コースも非常に柔軟に作られている。学生は、正規生または定時制学生のいずれかを選んでのコースを修了することができる。いずれの場合も、学生は最初にPSBアカデミーで8つのコアモジュールを終了する。シンガポールの次世代のライフサイエンス人材を強化するために、これらの8つのコアモジュールには、バイオテクノロジーとバイオインフォマティクスの両方の授業が含まれる。

その後、PSBアカデミーでさらに8つのモジュールを終了する高度バイオインフォマティクス・コースか、オーストラリアのラ・トローブ大学に行く研究プロジェクト・コースのどちらかを選択できる。

コア能力をさらに高めるために、高度バイオインフォマティクス・コースの一部はプログラミング、人工知能 (AI)、データマイニングなどのテクノロジーに関するモジュールを提供する。

最初の学年では、学生は実用的なバイオテクノロジーを学びながら、PCR、クローニング、タンパク質発現、タンパク質精製、イムノブロッティングなどのラボ技術を試してみる。この分野での研究の実施に必要な技術能力の構築に役立つ。

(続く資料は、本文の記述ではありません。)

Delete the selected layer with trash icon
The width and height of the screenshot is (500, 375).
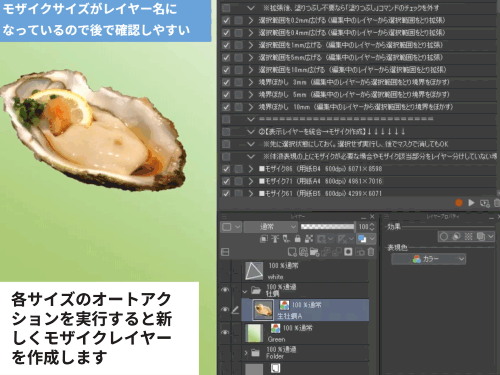click(x=371, y=252)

バイオインフォマティクス分野の中でも重要な新技術である高度バイオインフォマティクスを学ぶことを選択した場合、学生はデータモデリング、機械学習、ディープラーニング、統計手法などのAI技術について学ぶ機会が得られる。また、バイオインフォマティクスのAIをDNA、RNA、タンパク質の構造への適用方法についても学ぶ。

このコースは、実践的で全体論的な教育を提供することに特化しているが、プロジェクト管理およびサイエンスコミュニケーションに関するモジュールも備えている。学生は、大規模な情報技術プロジェクト、スケジューリング、コスト、資源などを管理するスキルを身に付ける。これらはすべて、あらゆる業界で使える貴重なスキルである。

学習のためのラボ

PSBアカデミーのSTEMキャンパス。学生は最新の機器を備え設備の整った研究施設やラボを利用できる

学生は本格的なラボなど設備の整った研究施設を利用して、シラバスを確実に実現することができる。実際、PSBアカデミーは最近、高度な研究機器に約10万シンガポールドル(約900万円)を投資した。

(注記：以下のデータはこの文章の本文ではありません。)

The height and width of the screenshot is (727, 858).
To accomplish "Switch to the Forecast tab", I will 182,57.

PSBアカデミーは、シンガポール滞在を選択した学生に対応するために生命科学研究所と化学研究所を設立した。関連する教育ツールと研究ツールが揃っているので、学生たちはシンガポールで研究プロジェクトを行うことができる。

さらに、PSBアカデミー全体での各学部間の関係は相乗的なものであるため、すべての学生は大きな利益を得る。特に、バイオインフォマティクスの学生は、コンピューター関連施設を利用でき、工学部の専門家による講義を受けるという充実した内容になっている。

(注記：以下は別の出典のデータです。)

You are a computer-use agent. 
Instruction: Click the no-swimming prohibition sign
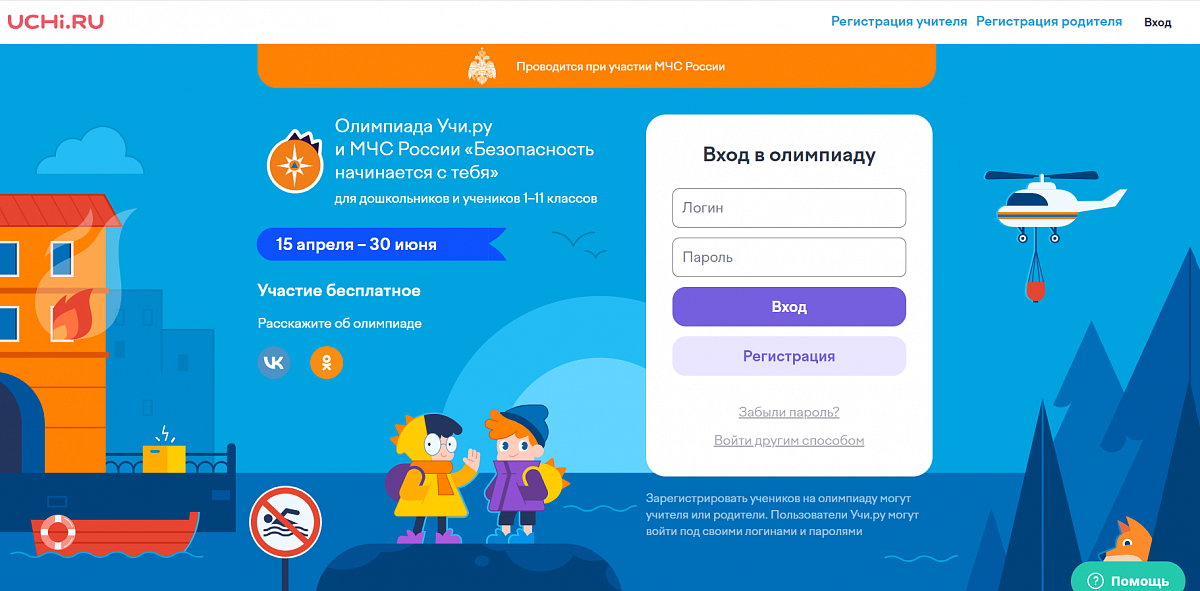[285, 522]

研究プロジェクトは、コースの非常に魅力的な要素である。ラ・トローブ大学で学ぶ学生には、研究プロジェクトを選ぶことでプログラムの2学年を終了するという選択肢もある。

学生は、提携企業から得たデータセットを扱う応用研究プロジェクトを実施することもできるが、これは企業の監督下で行われる。このプロジェクトはPSBアカデミーまたはラ・トローブ大学のいずれかで実施され、すでに職を持ち、キャリアアップのためにコースを受けたいと思う修士課程の定時制学生にとって特に役立つ。

PSB アカデミーは、魅力的な選択肢と講義を通じ、学生がよい結果を出せるようにするだけでなく、バイオテクノロジーとバイオインフォマティクスの分野で新しく、進歩的で画期的な道に到達することを目指している。

PSBアカデミーの生化学分野の講師兼モジュールリーダーであるセアー・セング・ウィー (Seah Seng Wee) 博士は「わずか10年前、mRNA(メッセンジャーRNA)テクノロジーが命を救うとは誰も想像していませんでした。また、遺伝子編集が医療ツールとして使えるとは誰も考えていませんでした。しかし、CRISPR(ゲノム編集技術)を研究する科学者が2020年、ノーベル賞を受賞しています」と話す。

同博士は「テクノロジーは非常に速く進歩します。学生たちは、テクノロジーとデータサイエンス機能と組み合わせれば、将来起こりうるパンデミックやワークスペースの進化する要件に対応することができます」と付け加えた。